## Exercise 1:
Update the notebook excerpt on option-implied betas between "import numpy as" and "and Vilkov (2012)", inclusive, replacing "pandas" with "polars".

Tobias Kuhlmann, Karlsruhe Institute of Technology (KIT), tobias.kuhlmann@student.kit.edu

In [1]:
%matplotlib inline

# Pretty Display of Variables
from IPython.core.interactiveshell import InteractiveShell
InteractiveShell.ast_node_interactivity = "all"

# Double resolution plotting for retina display
%config InlineBackend.figure_format ='retina'

import numpy as np
import pylab as pl
import pandas as pd
import matplotlib.pyplot as plt

import glob
import os

import datetime as dt




## Option implied betas following Buss and Vilkov (2012)
Implements calculation of option implied correlations following Buss, A. and Vilkov, G., 2012. Measuring equity risk with option-implied correlations. The Review of Financial Studies, 25(10), pp.3113-3140.


## Idea

Buss and Vilkov use forward-looking information from option prices to estimate option-implied correlations and to construct an option-implied predictor of factor betas. All of that under risk neutral probability measure.

##### Intuition: 
- Only using historical information implies that the future is sufficiently similar to the past, which is questionable in financial markets -> Need for option implied information as they are forward-looking and traded, which means they include current market expectations. Use of option implied information may improve predictive quality
- Variance risk premium: Overinsurance of volatility risk -> Implied volatility is higher in magnitude than realized volatility
 - Intuition: Investors are also willing to pay a risk premium to hedge against changes in variance (rising variance)

## Listing:
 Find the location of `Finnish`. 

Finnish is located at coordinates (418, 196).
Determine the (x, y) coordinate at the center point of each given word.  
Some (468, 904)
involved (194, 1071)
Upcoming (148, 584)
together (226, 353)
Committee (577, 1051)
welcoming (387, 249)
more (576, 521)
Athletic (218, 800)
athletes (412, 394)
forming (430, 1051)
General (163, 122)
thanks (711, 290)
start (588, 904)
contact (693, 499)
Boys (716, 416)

## Exercise 2:
Recast the records from the line holding "more (576, 521)" through the end of the records, inclusive, as a two-column CSV with the columns word and coordinates. Give one row per line, with its text and its answer each in a single quoted field and any line breaks turned into spaces.

## Task solution 1:
import numpy as np
import pylab as pl
import polars as pd
import matplotlib.pyplot as plt

import glob
import os

import datetime as dt




## Option implied betas following Buss and Vilkov (2012)

## Task solution 2:
word,coordinates
"more","(576, 521)"
"Athletic","(218, 800)"
"athletes","(412, 394)"
"forming","(430, 1051)"
"General","(163, 122)"
"thanks","(711, 290)"
"start","(588, 904)"
"contact","(693, 499)"
"Boys","(716, 416)"